### GIVEN RECORDS
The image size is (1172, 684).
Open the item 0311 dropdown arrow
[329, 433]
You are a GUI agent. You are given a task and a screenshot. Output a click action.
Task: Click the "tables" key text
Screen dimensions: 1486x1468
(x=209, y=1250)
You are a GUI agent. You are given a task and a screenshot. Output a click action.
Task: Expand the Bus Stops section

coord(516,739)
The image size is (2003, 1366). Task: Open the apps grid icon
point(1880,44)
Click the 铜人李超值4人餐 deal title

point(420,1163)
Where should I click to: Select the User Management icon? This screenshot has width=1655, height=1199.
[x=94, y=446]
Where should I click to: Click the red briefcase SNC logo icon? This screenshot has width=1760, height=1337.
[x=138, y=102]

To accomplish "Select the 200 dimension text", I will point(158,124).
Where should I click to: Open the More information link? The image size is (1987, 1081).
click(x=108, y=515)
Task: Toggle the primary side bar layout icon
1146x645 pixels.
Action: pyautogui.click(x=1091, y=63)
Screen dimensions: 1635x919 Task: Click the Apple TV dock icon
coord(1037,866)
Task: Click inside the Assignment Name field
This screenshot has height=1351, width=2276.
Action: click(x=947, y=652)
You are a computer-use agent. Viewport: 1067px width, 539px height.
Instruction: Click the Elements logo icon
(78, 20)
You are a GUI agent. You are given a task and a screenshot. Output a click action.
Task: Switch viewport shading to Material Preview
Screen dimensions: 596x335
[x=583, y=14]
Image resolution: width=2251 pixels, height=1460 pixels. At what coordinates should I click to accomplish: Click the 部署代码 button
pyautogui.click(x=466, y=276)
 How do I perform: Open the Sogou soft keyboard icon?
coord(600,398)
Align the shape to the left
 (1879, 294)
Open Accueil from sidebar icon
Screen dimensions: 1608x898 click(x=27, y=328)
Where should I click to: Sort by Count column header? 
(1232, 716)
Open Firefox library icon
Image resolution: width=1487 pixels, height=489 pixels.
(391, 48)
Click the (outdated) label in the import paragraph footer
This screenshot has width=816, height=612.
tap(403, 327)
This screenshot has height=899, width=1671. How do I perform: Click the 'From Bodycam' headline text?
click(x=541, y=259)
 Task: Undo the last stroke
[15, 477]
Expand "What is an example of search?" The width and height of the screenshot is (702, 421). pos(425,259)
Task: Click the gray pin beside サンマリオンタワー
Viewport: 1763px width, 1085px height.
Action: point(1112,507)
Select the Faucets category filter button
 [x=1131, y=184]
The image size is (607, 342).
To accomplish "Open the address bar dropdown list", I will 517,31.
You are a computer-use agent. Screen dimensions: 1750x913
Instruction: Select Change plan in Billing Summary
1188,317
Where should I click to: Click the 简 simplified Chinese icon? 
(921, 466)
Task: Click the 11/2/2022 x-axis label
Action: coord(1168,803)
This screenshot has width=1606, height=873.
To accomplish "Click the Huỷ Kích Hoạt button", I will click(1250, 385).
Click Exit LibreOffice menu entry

### ASSIGNED TASK
Starting from the records above, filter out all lines except those containing the word "computer".

### EXPECTED ANSWER
You are a computer-use agent. Viewport: 1067px width, 539px height.
You are a computer-use agent. Screen dimensions: 1750x913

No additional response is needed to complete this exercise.